They say there are two sure things in this world, death and taxes. I’d argue that there is a third: Traska’s new watch selling out immediately. The Traska Venturer is the latest addition to their growing lineup of well-designed tool watches, and it is likely their least traditional design. That didn’t stop it from selling out at launch as it gave watch lovers something that was missing from the Traska lineup, an internal rotating bezel. The Commuter was my favorite watch from Traska, but has the slightly larger and more functional Venturer taken the crown? Let’s jump in and find out.
On the Wrist
Whatever or whomever Traska is using to decide on the proportions for their cases, it must be like my wrist. Their watches have always fit well and I’m happy to say the Venturer is no exception. The more likely reason is that they are designing their watches to a fit a certain ratio of case width to lug-to-lug to thickness. There are similarities between all the watches in their catalog and the Venturer is close to the Summiteer (review here) case. The only difference that I can notice is the additional crown at 10 o’clock. On the spec sheet, the bezel on the Venturer is taller, but it is hard to notice with the naked eye.

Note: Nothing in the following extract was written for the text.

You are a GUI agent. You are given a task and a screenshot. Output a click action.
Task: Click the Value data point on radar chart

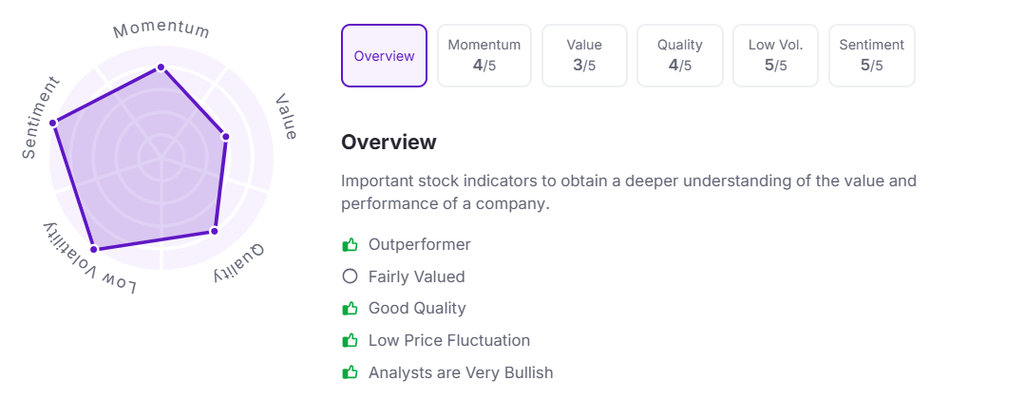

What is going on with the additional crown, anyway? If it controls the internal bezel, why isn’t it set up with 2 and 4 o’clock crowns like every other internal bezel watch out there? Is the Venturer trying to be an homage to the Omega Seamaster? The answer is more exciting than that and reveals Traska founder Jon Mack’s obsession with watches. The crown position is based on the JLC Master Control Geographic, the first watch Jon Mack can remember lusting over. The Geographic uses the additional crown at 10 o’clock for a subdial which operates like a GMT complication would, except that it is contained in a subdial instead of a 4th hand. Obviously that complication would be far too expensive for a smaller brand to manufacture so Traska went for the next best thing, a 12-hour bezel.
The Venturer manages to combine a tool watch and a dress watch into one with this setup. The dial layout is carried over from the Commuter, while the inner rotating bezel that surrounds the dial gives the watch a clear-cut tool watch vibe. Internal bezels don’t normally light my fire, but there is something about the understated dial layout and the thin inner bezel that help the Venturer simply look… cooler. The 10 o’clock crown also helps the watch look different than other inner-bezel watches. I’m not the biggest fan of the 10 o’clock helium escape valve on the Seamasters, but it works on the Venturer, likely because it is a much more functional crown.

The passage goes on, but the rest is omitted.